Throughout the report, many Native Americans expressed their distrust in the political system: “... it is impossible to fully understand voting barriers in Indian Country without examining the traumatic relationship Native Americans have had, and continue to have, with these governments. Antipathy and distrust persist because of past and ongoing actions that discriminate against Natives.” Native Americans struggle to have their votes counted. The report cites the lack of ballot canvassing opportunities, failure to count ballots cast out-of-precinct, and bans on ballot harvesting as reasons for how election officials may try to actively prevent Native Americans from distributing forms and returning their votes. Having to rely on occasionally uninformed election workers and their subjective decisions on whether voters’ signatures match on their forms means that many ballots are rejected. By rarely giving Native Americans a chance or time to defend their ballots or correct errors, the report suggests that election officials can regularly disenfranchise eligible voters.
States may attempt to further reduce Native American voting strength by redistricting. Officials can draw district lines to emulate ‘packing’, or where Native voters are placed “into one or only a few districts so that the remaining districts are easier for [non-Natives] to control,” states the report. States may also divide Native voters, breaking up their communities into multiple districts to weaken their voting bloc’s power and allow non-Native groups to dominate elections. Through the unequal access to resources for Native American candidates and dilution of Native American voices, non-Native government forces do not always allow Native communities to represent themselves.
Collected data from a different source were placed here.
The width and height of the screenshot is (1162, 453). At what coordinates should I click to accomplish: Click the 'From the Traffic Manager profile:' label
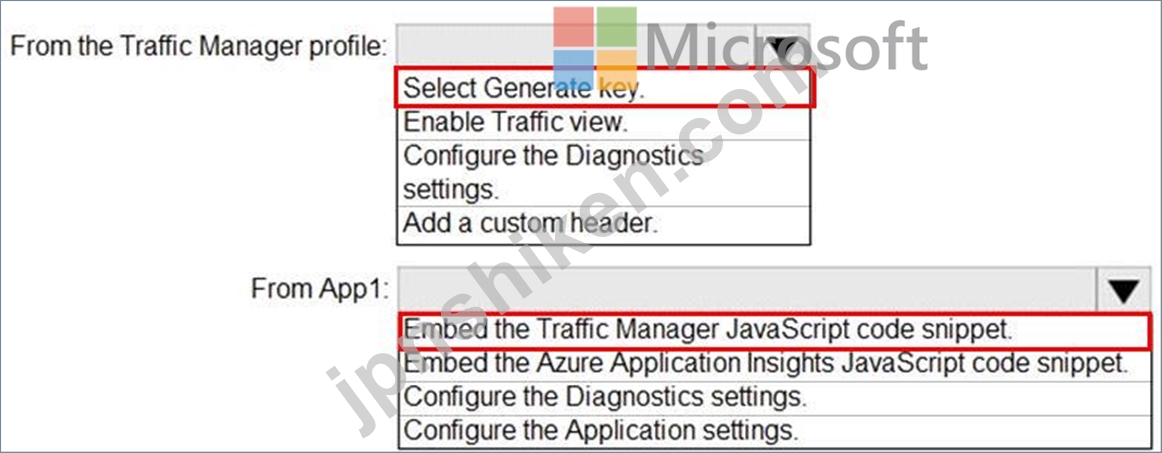click(x=199, y=46)

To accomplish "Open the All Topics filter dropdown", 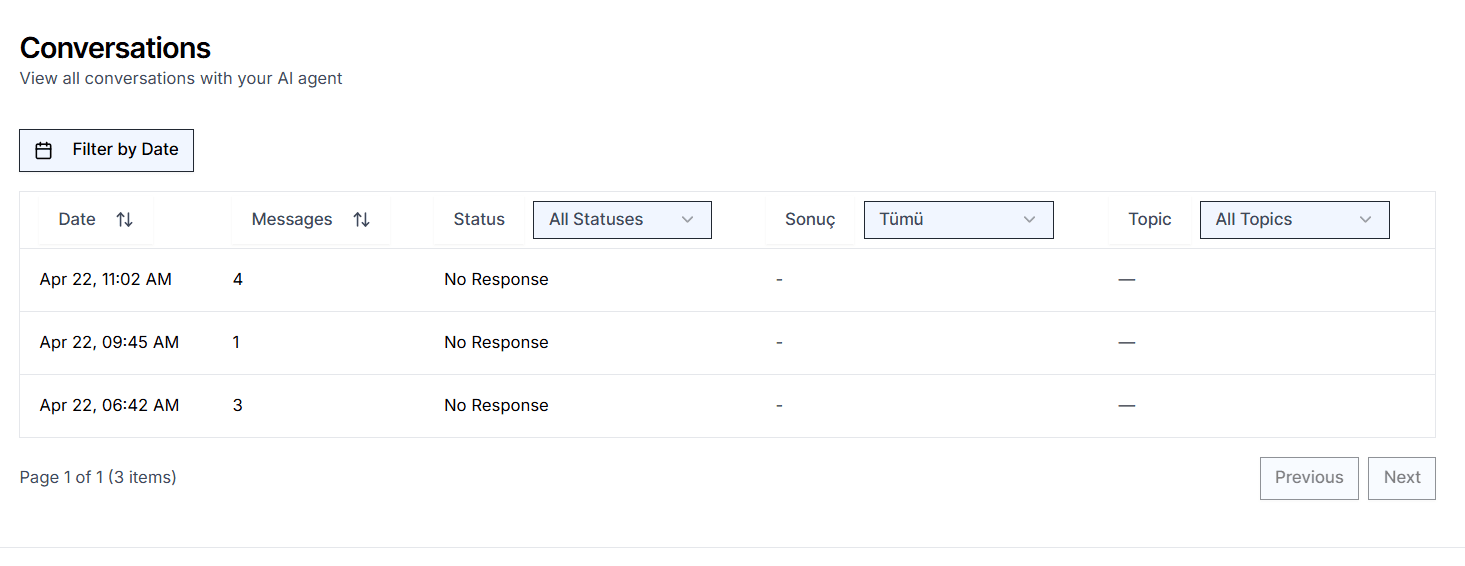I will click(x=1294, y=220).
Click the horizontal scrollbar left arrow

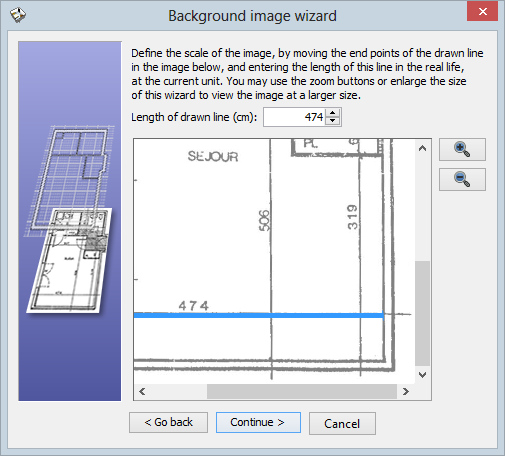(142, 391)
Native American participation and representation matters. The report concludes that despite the attempts to exclude Native voices, renewed political participation in non-Tribal offices can help Native communities by securing their self-determination, land rights, water rights, health care, and improving their socioeconomic status. Eliminating the barriers that Native Americans face in voting and political participation can help bridge Native communities and non-Native governments while preserving Tribal sovereignty, empowering Native American voices moving forward.